Quão comuns são os erros médicos?
Cerca de 1,5 milhão de eventos adversos evitáveis ocorrem anualmente na área da medicina humana nos Estados Unidos, com quase 100.000 mortes atribuídas a erros médicos a cada ano 3. Embora a incidência de erros na medicina veterinária seja quantificada de forma menos robusta, é igualmente frequente. Recentemente, um estudo foi conduzido para avaliar o tipo e a gravidade dos erros médicos relatados em três estabelecimentos veterinários nos EUA (um hospital universitário de pequenos animais, um hospital universitário de grandes animais e uma clínica multiespecializada em pequenos animais), utilizando um sistema voluntário de notificação de incidentes. Os erros foram categorizados conforme descrito na Tabela 1, com exemplos. Os incidentes foram também classificados como quase acidentes (ou seja, o erro não afetou o paciente, mas poderia ter causado danos se tivesse), erros inofensivos (ou seja, o erro afetou o paciente, mas não causou danos), eventos adversos (ou seja, o erro afetou o paciente e causou dano), ou condições inseguras (ou seja, circunstâncias ou condições que aumentaram a probabilidade de um evento adverso para o paciente). Os registros foram revisados retrospectivamente para avaliar a gravidade do erro 4. Durante o período de estudo de três anos, foram relatados 560 incidentes, o equivalente a cerca de 5 erros por 1.000 consultas de pacientes. Este número é notavelmente mais alto do que o observado em consultas de cuidados primários humanos, onde aproximadamente 1 em cada 1.000 consultas resulta em danos evitáveis. Os erros de medicamentos foram os mais comuns identificados no estudo, seguidos por falhas de comunicação. Em 45% das vezes, os erros afetaram os pacientes sem causar danos, mas 15% de todos os incidentes resultaram em danos aos pacientes, incluindo 8% que resultaram em doença permanente ou morte. A maior proporção de erros ocorreu no hospital universitário de pequenos animais, embora isso possa ter sido simplesmente devido a relatórios mais diligentes 4.

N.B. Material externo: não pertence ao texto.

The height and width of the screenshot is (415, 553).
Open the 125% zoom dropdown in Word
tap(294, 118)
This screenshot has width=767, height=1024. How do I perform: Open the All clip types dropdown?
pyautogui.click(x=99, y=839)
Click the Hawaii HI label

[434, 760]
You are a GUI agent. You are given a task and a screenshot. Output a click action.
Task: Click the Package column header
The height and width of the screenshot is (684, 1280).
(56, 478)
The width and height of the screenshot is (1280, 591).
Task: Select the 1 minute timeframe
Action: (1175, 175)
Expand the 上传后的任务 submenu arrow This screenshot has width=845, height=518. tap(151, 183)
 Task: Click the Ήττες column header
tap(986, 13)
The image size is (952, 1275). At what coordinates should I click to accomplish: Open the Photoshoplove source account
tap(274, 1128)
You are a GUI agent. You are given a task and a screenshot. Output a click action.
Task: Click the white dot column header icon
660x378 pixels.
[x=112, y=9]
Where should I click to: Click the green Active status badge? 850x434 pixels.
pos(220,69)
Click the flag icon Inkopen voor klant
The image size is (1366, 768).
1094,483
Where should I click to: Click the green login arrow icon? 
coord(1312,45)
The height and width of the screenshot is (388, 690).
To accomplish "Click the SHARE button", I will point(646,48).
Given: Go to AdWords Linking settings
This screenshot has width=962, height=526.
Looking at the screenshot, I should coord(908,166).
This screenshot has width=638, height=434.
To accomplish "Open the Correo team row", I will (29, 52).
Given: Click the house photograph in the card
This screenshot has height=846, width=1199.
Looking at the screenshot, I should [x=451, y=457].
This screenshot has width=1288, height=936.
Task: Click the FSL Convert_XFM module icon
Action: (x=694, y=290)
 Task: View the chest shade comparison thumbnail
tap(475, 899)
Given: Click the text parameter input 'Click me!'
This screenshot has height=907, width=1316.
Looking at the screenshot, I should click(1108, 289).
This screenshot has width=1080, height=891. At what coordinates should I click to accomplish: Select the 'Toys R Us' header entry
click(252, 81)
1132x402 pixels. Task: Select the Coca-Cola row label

Outro estudo analisou os tipos de erros registrados com base em quase 3.000 reclamações apresentadas à principal seguradora de responsabilidade civil veterinária do Reino Unido. Descobriu-se que os erros envolvendo cirurgia eram os mais comuns (41%), seguidos por tratamentos médicos (30%), partos (13%), diagnósticos (9%), aconselhamentos (5%) e anestesia (2%). Uma análise mais detalhada de um subconjunto dessas reclamações determinou que 51% dos erros ocorreram devido a limitações cognitivas, manifestadas na forma de distrações (ou seja, deslizes ou lapsos) e erros baseados em regras ou conhecimentos. Erros baseados em regras surgiram de uma aplicação incorreta do conhecimento, enquanto erros baseados em conhecimento resultaram de tentativas incorretas de resolver problemas complexos 5.